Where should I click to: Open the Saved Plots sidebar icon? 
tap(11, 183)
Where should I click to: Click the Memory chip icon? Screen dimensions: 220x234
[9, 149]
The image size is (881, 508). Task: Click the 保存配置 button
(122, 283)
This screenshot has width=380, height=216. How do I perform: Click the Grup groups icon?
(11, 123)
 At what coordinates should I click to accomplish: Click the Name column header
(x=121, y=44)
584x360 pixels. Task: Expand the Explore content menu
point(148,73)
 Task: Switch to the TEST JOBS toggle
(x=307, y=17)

----

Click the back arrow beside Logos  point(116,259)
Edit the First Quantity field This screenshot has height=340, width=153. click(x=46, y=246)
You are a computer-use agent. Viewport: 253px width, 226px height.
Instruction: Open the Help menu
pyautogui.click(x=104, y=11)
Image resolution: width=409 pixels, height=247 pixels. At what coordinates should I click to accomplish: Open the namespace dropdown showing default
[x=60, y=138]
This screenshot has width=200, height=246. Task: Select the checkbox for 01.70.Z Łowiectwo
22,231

----

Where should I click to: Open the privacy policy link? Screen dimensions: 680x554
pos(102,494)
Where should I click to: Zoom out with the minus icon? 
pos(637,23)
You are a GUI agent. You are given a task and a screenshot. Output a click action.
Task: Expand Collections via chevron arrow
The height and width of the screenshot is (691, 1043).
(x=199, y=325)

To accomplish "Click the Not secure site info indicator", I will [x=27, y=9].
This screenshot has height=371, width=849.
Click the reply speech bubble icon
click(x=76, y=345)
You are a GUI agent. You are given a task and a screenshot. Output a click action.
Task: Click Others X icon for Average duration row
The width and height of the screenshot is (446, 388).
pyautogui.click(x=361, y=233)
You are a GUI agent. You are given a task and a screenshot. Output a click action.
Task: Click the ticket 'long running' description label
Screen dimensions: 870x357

----

_TASK_.
The required answer is each line of the data in which the word "arrow" appears.

_SOLUTION TO THE PROBLEM_.
Click the back arrow beside Logos  point(116,259)
Task: Expand Collections via chevron arrow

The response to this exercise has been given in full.